Apparently, this is why we go on honeymoons
There’s an entire industry surrounding the word “honeymoon.” There are honeymoon resorts, honeymoon beaches, honeymoon destinations, and probably many other honeymoon-related things we’ve never even heard of. Yet, does anyone really know why married couples go on honeymoons in the first place?
According to Country Living, honeymoons originated in Britain, during the 19th century – but they were nothing like they are now. Rather than traveling alone, a couple would visit friends and family who weren’t able to make it to their wedding ceremony. Sara Margulis – CEO of online wedding registry Honeyfund – revealed that our modern-day honeymoon style didn’t actually start showing up until the late 1800s.
When it comes to the word “honeymoon,” that goes further back and there are several hypotheses relating to where exactly it came from. Margulis stated that, during the 5th century, couples would drink mead (an alcohol made with honey) after they made it to their first “moon” as a married duo. This type of alcohol was the chosen beverage at the time because many thought it promoted conception.
As for authors Richard Huloet and Samuel Johnson, they used a similar term during the 16th century.

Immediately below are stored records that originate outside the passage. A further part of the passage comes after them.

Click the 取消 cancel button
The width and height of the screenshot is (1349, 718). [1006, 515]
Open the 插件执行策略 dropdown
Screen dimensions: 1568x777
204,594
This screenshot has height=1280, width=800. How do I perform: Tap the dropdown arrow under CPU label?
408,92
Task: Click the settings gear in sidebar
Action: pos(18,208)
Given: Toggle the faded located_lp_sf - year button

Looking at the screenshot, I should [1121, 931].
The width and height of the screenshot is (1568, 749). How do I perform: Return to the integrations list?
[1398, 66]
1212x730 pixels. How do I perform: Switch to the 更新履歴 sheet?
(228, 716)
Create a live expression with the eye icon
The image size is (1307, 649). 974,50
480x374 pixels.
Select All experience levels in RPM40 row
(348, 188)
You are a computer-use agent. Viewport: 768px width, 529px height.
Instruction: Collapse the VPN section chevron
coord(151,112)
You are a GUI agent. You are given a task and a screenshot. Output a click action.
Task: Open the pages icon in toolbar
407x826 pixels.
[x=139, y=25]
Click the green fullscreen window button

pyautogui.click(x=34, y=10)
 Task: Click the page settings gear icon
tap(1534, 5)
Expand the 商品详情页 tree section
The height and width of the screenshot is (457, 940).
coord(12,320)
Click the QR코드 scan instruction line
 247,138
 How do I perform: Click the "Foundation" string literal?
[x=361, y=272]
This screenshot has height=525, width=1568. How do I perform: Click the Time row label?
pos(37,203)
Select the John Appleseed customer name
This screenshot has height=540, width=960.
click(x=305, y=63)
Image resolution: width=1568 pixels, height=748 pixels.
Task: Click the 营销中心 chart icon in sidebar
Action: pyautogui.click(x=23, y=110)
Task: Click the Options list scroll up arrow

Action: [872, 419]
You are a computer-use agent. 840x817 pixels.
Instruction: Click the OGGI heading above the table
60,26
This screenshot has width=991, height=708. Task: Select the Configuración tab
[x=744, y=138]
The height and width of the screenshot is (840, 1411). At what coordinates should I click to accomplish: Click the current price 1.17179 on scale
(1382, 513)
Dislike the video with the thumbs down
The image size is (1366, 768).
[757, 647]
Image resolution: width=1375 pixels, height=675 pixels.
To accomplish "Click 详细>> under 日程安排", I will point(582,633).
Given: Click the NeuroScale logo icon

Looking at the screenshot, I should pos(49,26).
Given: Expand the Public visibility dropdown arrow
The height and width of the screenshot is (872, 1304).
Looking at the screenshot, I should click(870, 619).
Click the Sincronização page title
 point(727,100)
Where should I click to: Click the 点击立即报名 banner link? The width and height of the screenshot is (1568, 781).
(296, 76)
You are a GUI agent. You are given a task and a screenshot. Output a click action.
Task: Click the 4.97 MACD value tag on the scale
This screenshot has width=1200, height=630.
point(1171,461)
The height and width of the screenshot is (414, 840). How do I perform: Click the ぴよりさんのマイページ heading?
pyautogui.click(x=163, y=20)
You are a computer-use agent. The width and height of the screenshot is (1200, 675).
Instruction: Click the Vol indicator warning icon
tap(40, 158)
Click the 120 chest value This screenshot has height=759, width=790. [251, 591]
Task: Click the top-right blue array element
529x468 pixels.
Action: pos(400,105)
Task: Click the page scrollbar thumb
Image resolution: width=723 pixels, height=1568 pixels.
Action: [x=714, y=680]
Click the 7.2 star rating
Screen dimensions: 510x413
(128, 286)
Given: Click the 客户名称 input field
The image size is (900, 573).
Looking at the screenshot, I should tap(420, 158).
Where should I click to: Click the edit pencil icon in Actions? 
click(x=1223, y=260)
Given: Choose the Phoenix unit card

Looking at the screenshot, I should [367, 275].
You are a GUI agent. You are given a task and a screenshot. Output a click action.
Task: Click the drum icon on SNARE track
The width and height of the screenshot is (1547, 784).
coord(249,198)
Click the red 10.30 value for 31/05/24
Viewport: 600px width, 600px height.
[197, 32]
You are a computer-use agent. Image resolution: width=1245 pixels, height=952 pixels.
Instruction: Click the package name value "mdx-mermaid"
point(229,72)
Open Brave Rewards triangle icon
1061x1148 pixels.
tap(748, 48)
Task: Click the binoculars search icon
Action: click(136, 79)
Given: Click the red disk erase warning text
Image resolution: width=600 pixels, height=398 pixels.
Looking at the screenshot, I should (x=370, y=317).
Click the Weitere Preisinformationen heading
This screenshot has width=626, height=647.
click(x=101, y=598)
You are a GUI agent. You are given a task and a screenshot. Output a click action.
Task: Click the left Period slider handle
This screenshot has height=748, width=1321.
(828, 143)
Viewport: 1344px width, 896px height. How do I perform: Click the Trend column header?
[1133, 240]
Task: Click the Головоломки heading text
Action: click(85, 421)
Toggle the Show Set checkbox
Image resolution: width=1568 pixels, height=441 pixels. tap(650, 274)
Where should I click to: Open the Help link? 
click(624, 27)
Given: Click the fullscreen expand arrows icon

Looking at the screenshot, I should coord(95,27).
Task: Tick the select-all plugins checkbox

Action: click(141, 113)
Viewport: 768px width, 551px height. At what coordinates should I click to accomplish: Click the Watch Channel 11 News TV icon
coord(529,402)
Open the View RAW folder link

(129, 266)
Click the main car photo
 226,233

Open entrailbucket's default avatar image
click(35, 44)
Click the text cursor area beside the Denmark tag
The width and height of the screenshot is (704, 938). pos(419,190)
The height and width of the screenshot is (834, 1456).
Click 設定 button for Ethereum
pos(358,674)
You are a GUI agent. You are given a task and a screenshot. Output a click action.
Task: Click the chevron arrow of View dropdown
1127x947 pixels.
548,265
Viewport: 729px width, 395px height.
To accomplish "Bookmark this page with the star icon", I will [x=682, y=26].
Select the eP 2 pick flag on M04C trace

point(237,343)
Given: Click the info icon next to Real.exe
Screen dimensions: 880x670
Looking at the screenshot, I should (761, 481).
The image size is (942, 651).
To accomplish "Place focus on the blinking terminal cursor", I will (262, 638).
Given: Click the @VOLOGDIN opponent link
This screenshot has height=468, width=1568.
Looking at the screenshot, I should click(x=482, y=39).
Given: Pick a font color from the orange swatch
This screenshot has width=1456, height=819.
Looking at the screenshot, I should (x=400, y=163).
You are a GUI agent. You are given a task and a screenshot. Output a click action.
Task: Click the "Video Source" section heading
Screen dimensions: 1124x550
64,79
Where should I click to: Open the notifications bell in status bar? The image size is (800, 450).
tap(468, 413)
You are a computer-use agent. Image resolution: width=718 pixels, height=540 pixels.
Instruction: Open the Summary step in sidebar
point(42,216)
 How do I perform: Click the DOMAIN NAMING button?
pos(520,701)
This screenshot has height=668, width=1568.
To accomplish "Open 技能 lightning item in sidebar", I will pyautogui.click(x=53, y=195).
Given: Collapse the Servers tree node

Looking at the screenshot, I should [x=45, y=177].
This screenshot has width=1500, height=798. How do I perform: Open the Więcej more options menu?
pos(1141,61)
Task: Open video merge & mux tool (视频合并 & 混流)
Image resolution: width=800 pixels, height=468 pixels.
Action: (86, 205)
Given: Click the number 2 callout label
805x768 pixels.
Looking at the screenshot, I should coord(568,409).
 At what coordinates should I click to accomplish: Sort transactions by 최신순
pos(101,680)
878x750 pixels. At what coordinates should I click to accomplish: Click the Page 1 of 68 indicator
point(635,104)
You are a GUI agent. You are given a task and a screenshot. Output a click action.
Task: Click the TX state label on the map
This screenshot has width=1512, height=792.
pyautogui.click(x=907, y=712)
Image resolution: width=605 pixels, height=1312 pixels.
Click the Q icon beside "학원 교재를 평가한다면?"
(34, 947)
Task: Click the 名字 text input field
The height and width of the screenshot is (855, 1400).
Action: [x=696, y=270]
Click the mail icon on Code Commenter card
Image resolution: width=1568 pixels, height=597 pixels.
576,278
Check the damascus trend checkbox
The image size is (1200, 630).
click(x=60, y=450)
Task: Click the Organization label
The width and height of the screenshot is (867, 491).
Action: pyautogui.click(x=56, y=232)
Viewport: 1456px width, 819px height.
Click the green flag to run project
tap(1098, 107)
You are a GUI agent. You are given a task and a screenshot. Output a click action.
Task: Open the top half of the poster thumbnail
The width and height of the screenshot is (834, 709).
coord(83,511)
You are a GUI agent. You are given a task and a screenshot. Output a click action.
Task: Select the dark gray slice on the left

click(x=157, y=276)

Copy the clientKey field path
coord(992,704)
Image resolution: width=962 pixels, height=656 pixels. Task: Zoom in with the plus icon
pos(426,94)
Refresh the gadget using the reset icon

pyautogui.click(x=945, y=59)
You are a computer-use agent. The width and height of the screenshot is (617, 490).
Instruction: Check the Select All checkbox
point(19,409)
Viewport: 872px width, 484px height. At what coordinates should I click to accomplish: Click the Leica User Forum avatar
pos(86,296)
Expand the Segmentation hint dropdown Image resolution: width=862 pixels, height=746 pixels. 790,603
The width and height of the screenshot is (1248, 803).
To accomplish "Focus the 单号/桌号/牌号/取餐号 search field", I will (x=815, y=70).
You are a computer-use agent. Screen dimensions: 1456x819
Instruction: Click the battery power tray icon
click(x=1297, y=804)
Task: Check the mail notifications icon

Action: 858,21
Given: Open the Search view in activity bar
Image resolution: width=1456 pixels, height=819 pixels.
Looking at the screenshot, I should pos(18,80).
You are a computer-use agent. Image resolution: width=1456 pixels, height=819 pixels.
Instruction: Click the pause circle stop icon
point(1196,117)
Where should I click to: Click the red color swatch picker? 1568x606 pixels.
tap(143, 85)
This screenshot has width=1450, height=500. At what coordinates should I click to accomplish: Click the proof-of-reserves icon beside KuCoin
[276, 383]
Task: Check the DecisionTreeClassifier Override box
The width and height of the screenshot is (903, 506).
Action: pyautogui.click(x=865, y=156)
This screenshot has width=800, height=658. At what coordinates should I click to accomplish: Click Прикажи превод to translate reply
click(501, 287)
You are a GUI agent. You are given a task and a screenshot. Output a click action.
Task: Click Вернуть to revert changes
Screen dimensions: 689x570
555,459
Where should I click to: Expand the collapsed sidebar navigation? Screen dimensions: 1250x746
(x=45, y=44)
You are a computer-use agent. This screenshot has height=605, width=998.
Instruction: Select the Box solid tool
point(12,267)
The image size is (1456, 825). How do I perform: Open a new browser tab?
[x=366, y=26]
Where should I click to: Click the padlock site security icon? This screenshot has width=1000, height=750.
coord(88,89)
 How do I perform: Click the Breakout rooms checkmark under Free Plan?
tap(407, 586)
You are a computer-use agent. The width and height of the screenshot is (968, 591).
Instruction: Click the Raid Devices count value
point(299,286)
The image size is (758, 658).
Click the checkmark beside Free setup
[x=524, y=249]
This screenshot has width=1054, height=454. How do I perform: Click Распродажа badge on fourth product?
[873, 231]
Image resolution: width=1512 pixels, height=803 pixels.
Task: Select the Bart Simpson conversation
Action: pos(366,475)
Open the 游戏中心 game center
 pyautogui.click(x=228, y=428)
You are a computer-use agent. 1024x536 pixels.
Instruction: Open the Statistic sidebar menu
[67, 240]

Specifically, according to wedding trends expert Kim Forrest, Richard then referred to a honeymoon as a “hony mone.”
Richard wrote, “Hony mone, a term proverbially applied to such as be newly married, which will not fall out at the first, but th’one loveth the other at the beginning exceedingly, the likelihood of their exceeding love appearing to aswage, ye which time the vulgar people call the hony mone.” This was composed in 1552 and essentially states that a couple’s honeymoon bliss will not last.
Kim also told Country Living that the word “honeymoon” may come from the Nordic word “hjunottsmanathr.” This represents a time when the bride would be kidnapped by her groom, who would hide his wife until her family stopped searching for her.
Thankfully, honeymoons have changed (a lot) since then.